Hi there, On Mon, 15 Jun 2020, Hooman wrote:
I am using WiFi hotspot feature of Ubuntu 18.04 to create a hotspot for my devices. I need to prevent different devices on the network from contacting each other. More specifically, I have two phones on the network, I would like them not to be able to send any packets to each other. Right now if phone 1 is using IP address 10.42.0.172 and phone 2 is using 10.42.0.59, I can use phone 1 to ping 10.42.0.59. I would like to disable connections between different hosts on the network created by the hotspot. I tried using iptables to drop local traffic. However, it seems like the iptables don't have any effect on these packets. I do see local packets on wireshark though. I'm wondering if local packets are forwarded directly without hitting the iptable rules.
That's _almost_ what is happening, I think. It isn't totally clear to me but I'm going to assume that all your devices can communicate with your Ubuntu box over your local network. The word 'forward' has a specific meaning in networking. It means that the connection goes via a router which is responsible for traffic which crosses network boundaries, and in that case the router can do things with the traffic (like block it, NAT and so on). But in your case the devices are on the SAME network; traffic doesn't need to pass through a router, a switch or hub will do, but a switch or hub doesn't meddle with the traffic like a router can. I guess you have all the devices and your Ubuntu box connected via the same Ethernet switch, in which case the Ubuntu box won't even see the traffic between the two other devices when they talk to each other. If you have a hub and not a switch the Ubuntu box will see it, but even then it won't be able to do much about it, as the packets would not be addressed to the Ubuntu box - they would effectively just be network noise, and ignored.

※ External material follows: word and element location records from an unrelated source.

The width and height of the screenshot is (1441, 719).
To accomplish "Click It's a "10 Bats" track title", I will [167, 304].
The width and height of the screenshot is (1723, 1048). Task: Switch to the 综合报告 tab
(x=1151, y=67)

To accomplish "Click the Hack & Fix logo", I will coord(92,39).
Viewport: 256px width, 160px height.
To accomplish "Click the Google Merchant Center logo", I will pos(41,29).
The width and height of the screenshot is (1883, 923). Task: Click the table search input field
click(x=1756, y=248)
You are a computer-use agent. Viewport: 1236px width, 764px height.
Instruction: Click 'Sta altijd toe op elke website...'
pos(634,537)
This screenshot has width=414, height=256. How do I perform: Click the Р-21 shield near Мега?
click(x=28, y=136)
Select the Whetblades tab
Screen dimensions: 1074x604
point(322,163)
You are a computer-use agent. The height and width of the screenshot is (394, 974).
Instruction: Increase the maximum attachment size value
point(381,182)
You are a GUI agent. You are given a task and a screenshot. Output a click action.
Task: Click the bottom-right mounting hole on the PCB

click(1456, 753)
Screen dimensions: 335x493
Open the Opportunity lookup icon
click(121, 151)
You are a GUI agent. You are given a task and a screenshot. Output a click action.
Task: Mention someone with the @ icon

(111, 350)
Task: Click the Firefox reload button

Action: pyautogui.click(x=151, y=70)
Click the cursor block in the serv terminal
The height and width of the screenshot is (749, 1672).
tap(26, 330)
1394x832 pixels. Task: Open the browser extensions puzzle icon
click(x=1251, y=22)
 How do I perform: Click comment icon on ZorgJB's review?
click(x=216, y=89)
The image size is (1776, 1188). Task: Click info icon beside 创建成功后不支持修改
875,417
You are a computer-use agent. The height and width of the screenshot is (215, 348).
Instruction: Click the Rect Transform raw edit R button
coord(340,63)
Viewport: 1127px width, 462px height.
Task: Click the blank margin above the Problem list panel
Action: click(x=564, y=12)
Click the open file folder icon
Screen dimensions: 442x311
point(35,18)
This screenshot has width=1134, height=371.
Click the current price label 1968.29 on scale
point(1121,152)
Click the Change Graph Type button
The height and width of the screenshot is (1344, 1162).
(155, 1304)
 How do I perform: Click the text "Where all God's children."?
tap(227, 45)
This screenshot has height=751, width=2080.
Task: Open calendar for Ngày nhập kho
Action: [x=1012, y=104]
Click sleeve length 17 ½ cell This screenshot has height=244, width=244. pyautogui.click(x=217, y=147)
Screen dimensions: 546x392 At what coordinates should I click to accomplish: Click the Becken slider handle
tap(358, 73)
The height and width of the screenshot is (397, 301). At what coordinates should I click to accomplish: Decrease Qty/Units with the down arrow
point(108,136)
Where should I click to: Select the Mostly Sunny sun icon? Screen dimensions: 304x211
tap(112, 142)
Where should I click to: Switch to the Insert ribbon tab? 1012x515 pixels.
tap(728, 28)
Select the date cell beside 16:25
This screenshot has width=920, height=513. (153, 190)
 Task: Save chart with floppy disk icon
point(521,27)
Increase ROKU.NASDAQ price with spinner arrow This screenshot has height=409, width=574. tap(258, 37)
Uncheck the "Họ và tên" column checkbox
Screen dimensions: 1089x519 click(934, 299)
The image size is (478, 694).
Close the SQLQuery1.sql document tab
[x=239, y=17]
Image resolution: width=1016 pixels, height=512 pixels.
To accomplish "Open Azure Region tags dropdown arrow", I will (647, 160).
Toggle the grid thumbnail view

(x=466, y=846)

Is it possible to use iptables or ebtables to filter these packets?
Not as things stand, you need to force the traffic through a router. Your Ubuntu box can be the router.
Is there any other solution to this?
To force all the traffic through your Ubuntu box you could put each of the other hosts on a separate subnet. For example, assuming that you set up each subnet as a /16, for the two devices you could have: 10.43.0.2 instead of 10.42.0.59 and 10.44.0.2 instead of 10.42.0.172 You will then need to add IPs 10.43.0.1 and 10.44.0.1 to the interface on the Ubuntu box, and also to tell the Ubuntu box to forward packets, which can sometimes have interesting side-effects. As root, something like echo 1 > /proc/sys/net/ipv4/ip_forward or sysctl -w net.ipv4.ip_forward=1 will do the trick for IPv4 packets. If you _did_ want the two devices to talk to each other sometime, then you'd need to set up routes in each device, which is normally an extra complication when you set up subnets so that the subnets can talk to each other. But since you specifically don't want that to happen then you don't need to do that normally (at least to me) irritating part. You can then have rules on the Ubuntu box which block traffic between the two devices. There's nothing really special about the IP numbers I've chosen which would mean that 10.42.0.59 and 10.42.0.172 are on the same subnet and the 10.43 and 10.44 numbers are not. The thing which determines that is the network mask. Most of the time on a 10.x.x.x network the mask will be /8 (or 255.0.0.0) for example, and on a 192.168.x.x network it will be /16 (or 255.255.0.0), but you could for example have a mask of /25 (255.255.128.0), which would mean that 10.42.0.59 and 10.42.0.172 are actually on separate networks and need to be routed. The thinking is a bit more tricky though, so that's why I chose the numbers in my examples. The documentation on the Netfilter Website goes into a great deal more detail than I can here. It will take you some time to wade through it but it will be worth the effort. -- 73, Ged. PS: Google rejects all my mail, and I reject all theirs.